En 150 ans, les bateaux de la SNSM ont bien changé… À l’origine, il s’agissait de canots en bois, propulsés à la rame. : DR
« En 1854, le peintre Théodore Gudin voit son frère périr dans un naufrage, tout près de la côte, raconte Jean-Pierre Clochan, vice-président de la SNSM du Conquet. C’est une noyade qui aurait pu être évitée. » Le peintre fait alors « des pieds et des mains pour mettre en place le sauvetage en mer », poursuit-il.
Les naufrages sont nombreux à l’époque. Quand les seules victimes sont des cargaisons de rhum, cela réjouit les Ouessantins. Mais quand des vies humaines sont en danger… C’est comme cela que naissent les sociétés de sauvetage en mer. Au Conquet, l’acte de naissance date de 1867. L’abri du premier canot se trouve alors en haut de la pointe Saint-Christophe. Le Mallats-Desmortiers mesure 10 m. Il est en bois, à rames et on l’amène à l’eau sur des rails.
« Des cirés cassants »
Depuis, dix bateaux de sauvetage se sont succédé sur le port du Conquet : le Lieutenant Pierre-Géruzez, le Patron Aristide-Lucas, la Jeanne-Pierre, La Louve. Chaque navire apporte sa vague d’améliorations par rapport à son prédécesseur. Ce progrès, Jean-Pierre Clochan l’a bien perçu, lui qui officie à la SNSM depuis vingt ans.

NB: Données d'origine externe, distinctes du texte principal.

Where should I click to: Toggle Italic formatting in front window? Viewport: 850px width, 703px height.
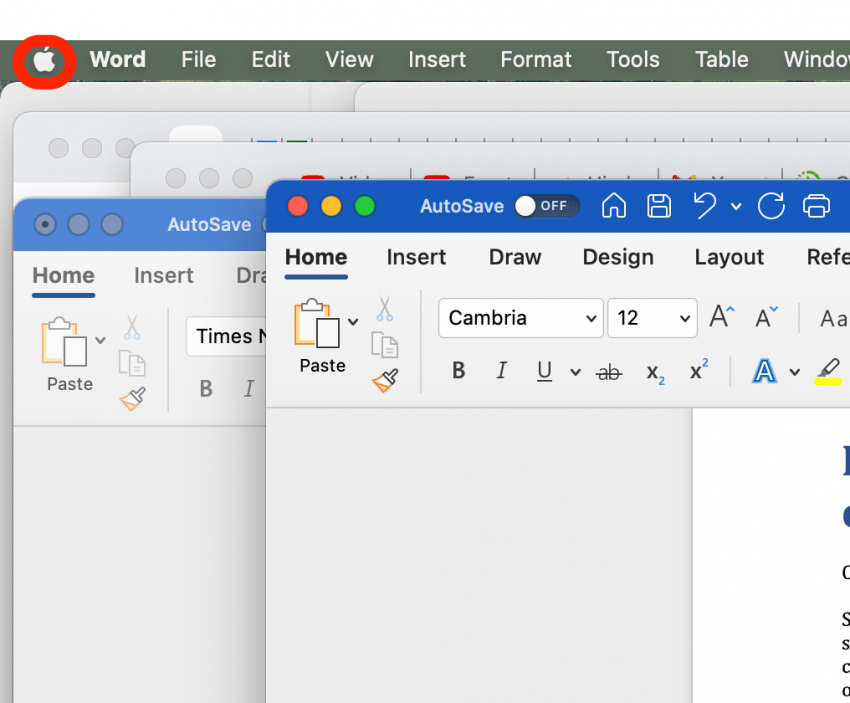[x=501, y=371]
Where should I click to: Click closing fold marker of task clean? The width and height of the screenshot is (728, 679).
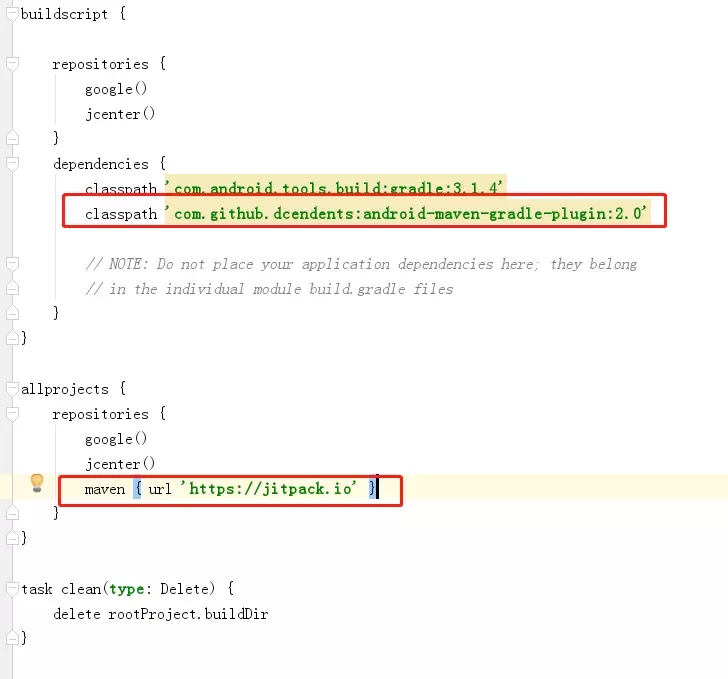pos(13,639)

Le matériel est « plus élaboré mais aussi plus fragile », souligne-t-il. « En 2000, le canot était encore en bois, on pouvait amarrer n’importe quel autre bateau sans endommager le nôtre, maintenant ça n’est plus possible » se souvient-t-il. Mais Jean-Pierre ne crache pas sur le progrès. Il a permis « de sauver de nombreuses vies. Les conditions de travail sont meilleures ». Il se souvient des « cirés jaunes cassants qui écorchaient la peau », de la vedette qui « se traînait pour atteindre l’île de Sein en trois heures »…
« Des dépanneurs »
En 20 ans de sauvetage, on se dit que Jean-Pierre a dû en voir de toutes les couleurs. Pourtant, lorsqu’il s’agit de raconter les faits marquants, il reste silencieux. « La routine est faite de péripéties, comment en sortir une du lot ? », se défend-il. Il semblerait plutôt que le retraité n’aime pas se vanter. « On ne fait rien d’héroïque, nous sommes des dépanneurs, comme sur l’autoroute ».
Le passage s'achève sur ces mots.